Lets take an example. Say I have a object "Account" consisting "Account No, Name and Balance", which is being used frequently so a persisted RDD created for it. The object is created from "Account" table in some database or HDFS file. Now say a new account is added to the account table/file, how it will be reflected in the persisted RDD?

If the new record cannot be reflected then is it correct to presume that the performance gained due to persistency is at the cost of consistency?

Sandeep Giri

4 years ago

The design of MapReduce or Spark is for batch processing humongous data. Therefore it is great for processing big but relatively static data.

So, usually we are okay to miss the most recent changes.
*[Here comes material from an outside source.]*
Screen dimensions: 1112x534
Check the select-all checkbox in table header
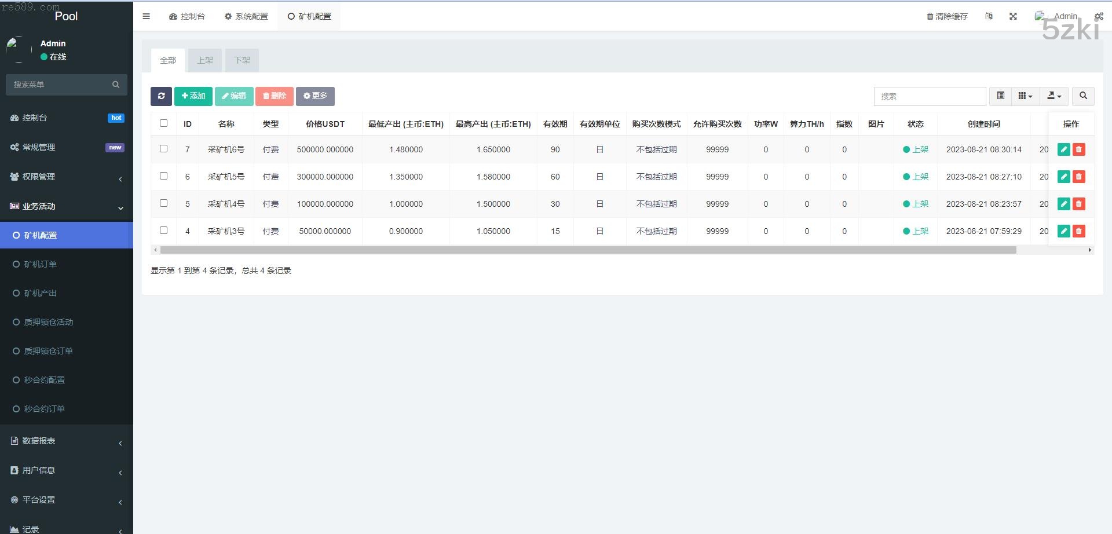pyautogui.click(x=163, y=123)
If you want to process the most recent data, it would be better to design the stream processing pipeline as described in one of the chapters.

Anubhav Gupta

5 years ago

In the above example in the vedio why we are caching partition1 rdd instead of partition rdd because partition rdd will be called whenever we call the partition1 rdd ,
so why we are caching partition1 rdd?

please explain!!

Also please tell me the arguments which are to be given when persisting an RDD?

Niladri Panda

6 years ago

In the above slide, if a variable 'nums' is created with 50 partitions then how will data be stored in the RDD ?

CloudxLab

6 years ago

It will try to divide the records equally in 50 partitions.

Niladri Panda

6 years ago

Can you please explain me the concept of partitioning in a RDD ? If we create 50 partitions as explained above will the data be stored in 50 data nodes ?

CloudxLab

6 years ago

RDDs are made of partitions. each partition contains records. When the program such as via map or flatmap runs, it will be able to run programs parallely for each partitions.